When I was a kid in the 80s, I remember watching movies where people “hacked” into computers by hammering away at a terminal. The idea always fascinated me. So much that when we got a very early “pocket computer” where you could enter your calendar, contacts, and notes onto a rudimentary LCD screen, one of the first things I did was plunk it down next to our Atari ST computer, fire up the notes “app,” and type something along the lines of:

Hack into the Atari ST computer

I think I tried a bunch of different variations of it as well. I really don’t know why I expected this to work. There was zero wireless, let alone networking technology, in either of these machines. And I was a fairly smart kid—I had written some working programs in BASIC by that point.

Anyway, this week I discovered that OpenAI, the makers of ChatGPT, has a tool called Codex that helps you code.

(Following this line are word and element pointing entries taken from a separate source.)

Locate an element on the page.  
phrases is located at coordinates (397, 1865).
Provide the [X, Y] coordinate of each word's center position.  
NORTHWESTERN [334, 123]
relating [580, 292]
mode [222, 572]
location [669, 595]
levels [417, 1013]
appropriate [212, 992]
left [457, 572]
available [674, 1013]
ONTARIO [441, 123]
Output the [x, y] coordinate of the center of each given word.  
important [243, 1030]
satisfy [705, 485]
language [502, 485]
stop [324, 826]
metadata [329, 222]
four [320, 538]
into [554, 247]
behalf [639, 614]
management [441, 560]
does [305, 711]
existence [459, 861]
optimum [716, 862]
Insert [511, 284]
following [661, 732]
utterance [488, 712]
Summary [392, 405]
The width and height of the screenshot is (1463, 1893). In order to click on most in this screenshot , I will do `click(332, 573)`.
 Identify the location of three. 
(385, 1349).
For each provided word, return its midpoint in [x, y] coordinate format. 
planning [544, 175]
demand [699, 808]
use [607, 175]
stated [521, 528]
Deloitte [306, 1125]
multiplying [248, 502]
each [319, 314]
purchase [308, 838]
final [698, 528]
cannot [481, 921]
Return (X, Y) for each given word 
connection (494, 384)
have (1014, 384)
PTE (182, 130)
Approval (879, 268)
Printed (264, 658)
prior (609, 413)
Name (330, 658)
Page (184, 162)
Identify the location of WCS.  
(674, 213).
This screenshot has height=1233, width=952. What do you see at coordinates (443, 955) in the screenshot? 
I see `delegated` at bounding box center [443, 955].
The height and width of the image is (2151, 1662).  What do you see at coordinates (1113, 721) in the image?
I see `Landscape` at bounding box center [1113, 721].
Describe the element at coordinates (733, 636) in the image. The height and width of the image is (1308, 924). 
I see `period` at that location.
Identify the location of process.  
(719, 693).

I’ve used ChatGPT to help me code for a while now, of course, but it’s usually just by typing into ChatGPT and asking for suggestions that I copy and paste. The Mac app does let you plug into your terminal or most code editors (even my favourite — BBEdit) so it can read the contents of those windows. But there’s still a bunch of finding the right file it wants you to edit, then pasting into the right place.

The key difference with Codex (and similar tools like Claude, Cursor, etc.) is that it plugs into an entire repository (through GitHub) or into your filesystem through their terminal app. You launch their terminal app, type what you want, and it traverses your directory, making changes to implement your commands. In about twenty minutes of typing stuff to it, it was able to make some design tweaks to my site I’d wanted for a while. It’s fascinating to just watch it go. (You do have to review and accept the changes it makes.) And it’s fairly sandboxed, so it can’t run scripts it makes or do other system-level changes.

But man, it’s just wild watching it go. And I feel like I’m fulfilling the dream of my eight-year-old self by just typing a command into a terminal in whatever way I want and having the computer just… do it. We really are living in the future.